Belgian Undertakers Seeking Permission to Dissolve Corpses

Belgian undertakers have proposed protecting the environment by dissolving corpses. The process of turning the deceased into liquid and ash would use far less energy than a crematorium, and there wouldn't be any CO2 emissions either. Authorities are pondering the controversial idea.

Belgian authorities are considering a novel method of human corpse disposal that some people may associate with horror movies or gangland murders -- dissolving bodies in liquid.

The Flemish Association of Undertakers is seeking permission to process corpses by placing them in a caustic potash solution that would turn them into liquid and mineral ash. It would help protect the environment, the association argues, because it would require far less energy than incineration in a crematorium, and wouldn't it produce any harmful CO2 emissions.

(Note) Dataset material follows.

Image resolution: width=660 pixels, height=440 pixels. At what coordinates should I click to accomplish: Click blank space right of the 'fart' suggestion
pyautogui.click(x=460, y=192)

"The deceased is placed in a container with water and salts and then pressurized and after a little time, about two hours, mineral ash and liquid is left over," a spokesman for the association told German radio station DRadio Wissen. The process is known as chemical hydrolysis.


The ashes could be put in urns or scattered in the same way as ashes left over by cremation, the association says.

The European Commission is checking whether the liquid could be flushed into the sewage system. Authorities in the northern Belgian region have yet to decide whether to approve the process.

According to media reports, some Belgians find the idea of being dissolved and partly flushed away disturbing and would prefer to be disposed of conventionally after they die.